The title of the book, and now the movie, comes from the famous Teddy Roosevelt “Man in the Arena” speech of April 23, 1910.
It is not the critic who counts; not the man who points out how the strong man stumbles, or where the doer of deeds could have done them better.
The credit belongs to the man who is actually in the arena, whose face is marred by dust and sweat and blood; who strives valiantly; who errs, and comes short again and again, because there is no effort without error and shortcoming; but who does actually strive to do the deeds; who knows the great enthusiasms, the great devotions; who spends himself in a worthy cause; who at the best knows in the end the triumph of high achievement, and who at the worst, if he fails, at least fails while daring greatly, so that his place shall never be with those cold and timid souls who know neither victory nor defeat.
There is little use for the being whose tepid soul knows nothing of the great and generous emotion, of the high pride, the stern belief, the lofty enthusiasm, of the men who quell the storm and ride the thunder.
Ride the Thunder, the book, is the culmination of 5 years of writing, 1 year of editing, 4 trips to Vietnam, thousands of hours interviewing American and South Vietnamese Marines. And the book made the prestigious USMC Commandant’s Reading List.
The movie, which is approximately 60% re-enactment and 40% interviews, has been 4 years in the works.
Botkin partnered with Fred Koster (screen writer and director), of Koster Films, and through private funding they have brought the essence of the book to the big screen.
But unlike so many film productions, Ride the Thunder has 2-fold high purpose: 1) to change the mis-remembrance of the Vietnam War; and 2) to give those U.S. and South Vietnamese Veterans, who valiantly fought against the Communists, a better place in history.
There are also 4 key charities that Ride the Thunder will support through any profits: the Semper Fi Fund, Agape International Missions, Field of Dreams and Allegiant Giving.
As one would expect from a Marine, the branch whose mascot is USMC Lance Corporal Chesty XIV, an English bulldog, Richard Botkin was unwavering in his pursuit to complete the book, then the film.
Semper Fi — always faithful — is more than just a Marine Corps motto for Botkin, as with all Marines, it is a way of life.

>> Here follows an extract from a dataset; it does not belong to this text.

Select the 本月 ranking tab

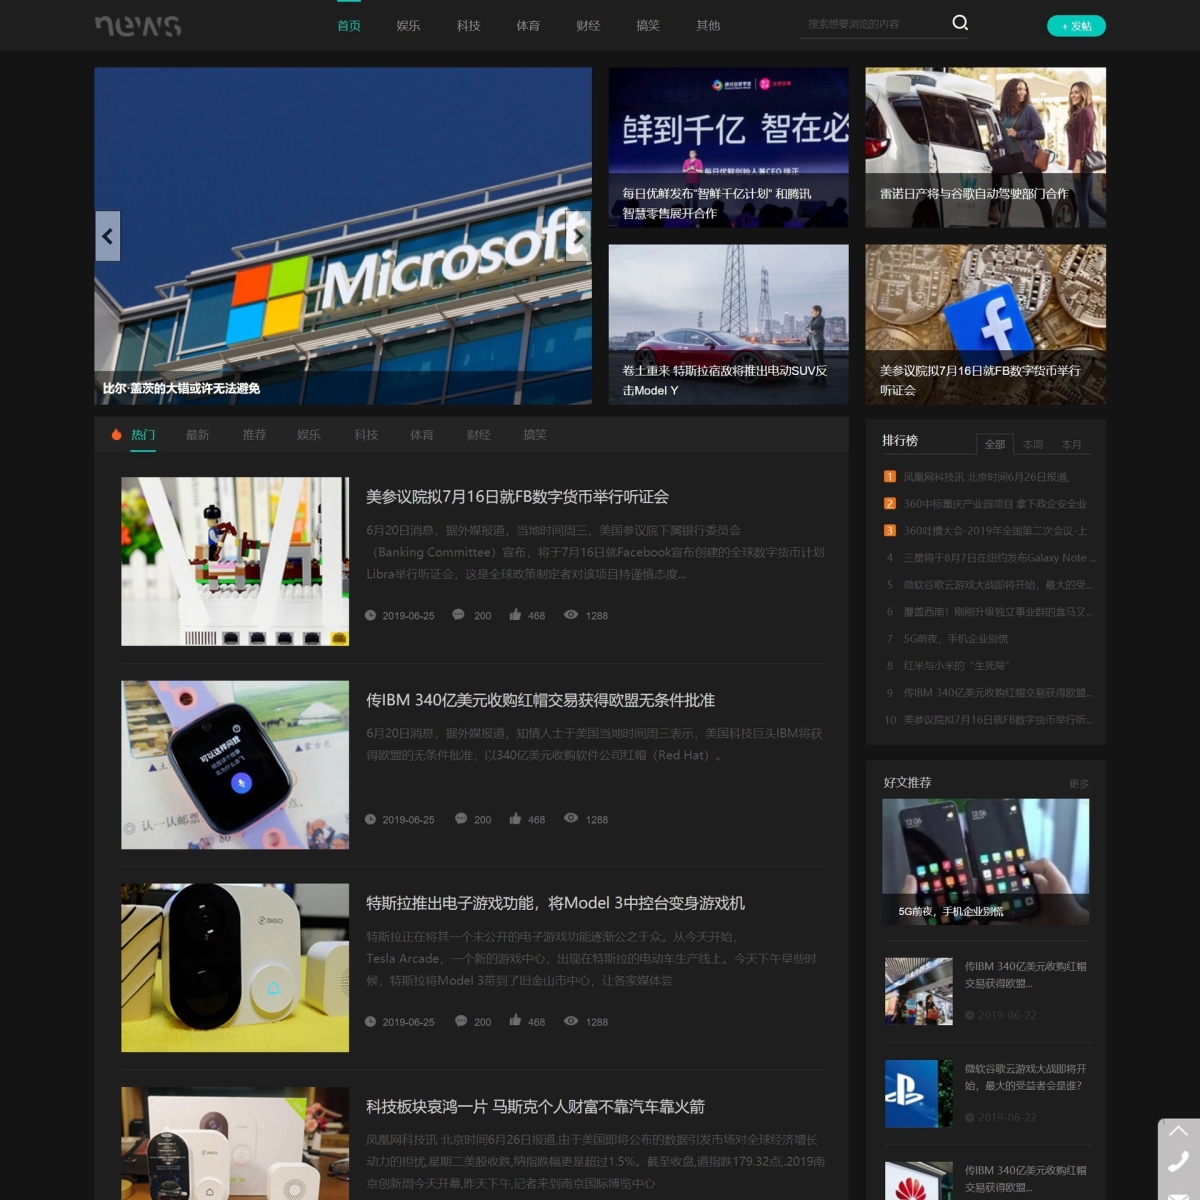(x=1071, y=444)
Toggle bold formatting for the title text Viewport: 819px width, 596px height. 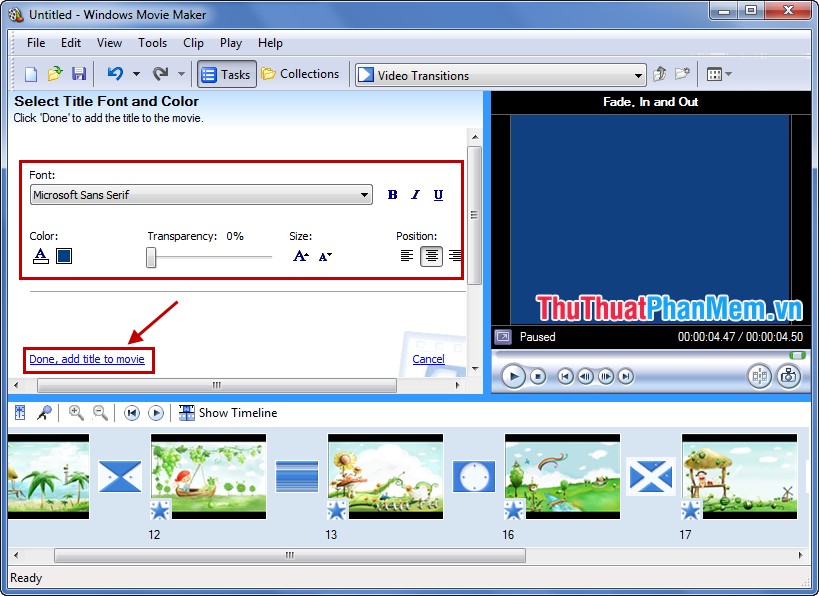coord(392,195)
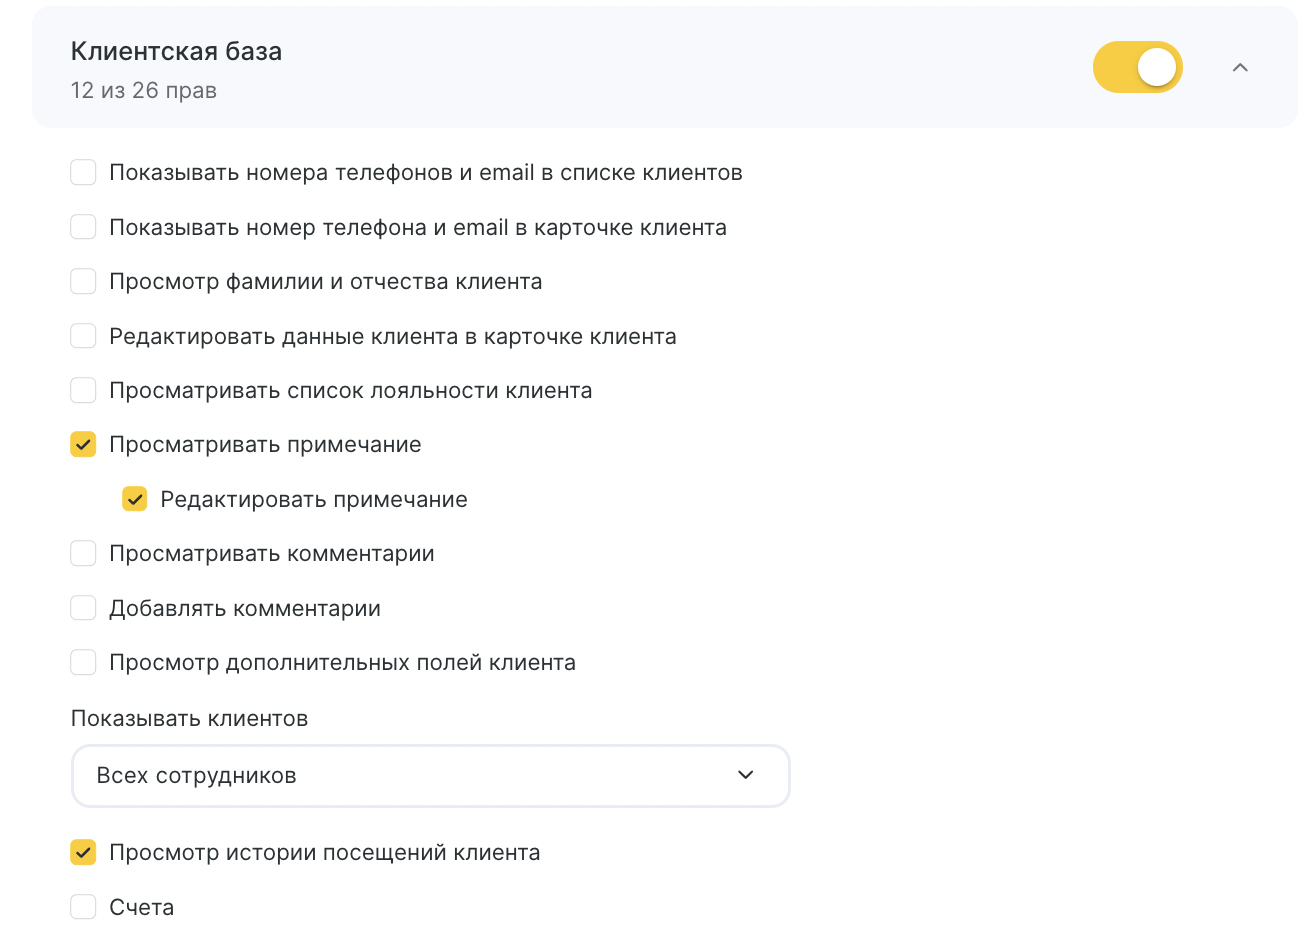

A way of living such that words count and actions back them up.
Rich Botkin’s dream, to take back the much-maligned history of the Vietnam War, and to restore the rightful honor due those Americans and South Vietnamese who served there, has been years in the making.
But on Friday, March 27, that righteous dream will become a reality as Ride the Thunder movie premieres in Southern California, at the Westminster Regency 10. And hopefully, the success in Westminster will spearhead a national release.
Ride the Thunder movie is a potent undertaking: a true Vietnam War story of honor and triumph.
And it is the first shot in the battle Botkin, Koster and the rest of Ride the Thunder team, intend to win. A battle to correct history and give those men who knew “the great enthusiasms, the great devotions…” who spent themselves “…in a worthy cause” something they have not had.
This dream, this movie, will award a long-overdue place of honor to “the men who quell the storm and ride the thunder.”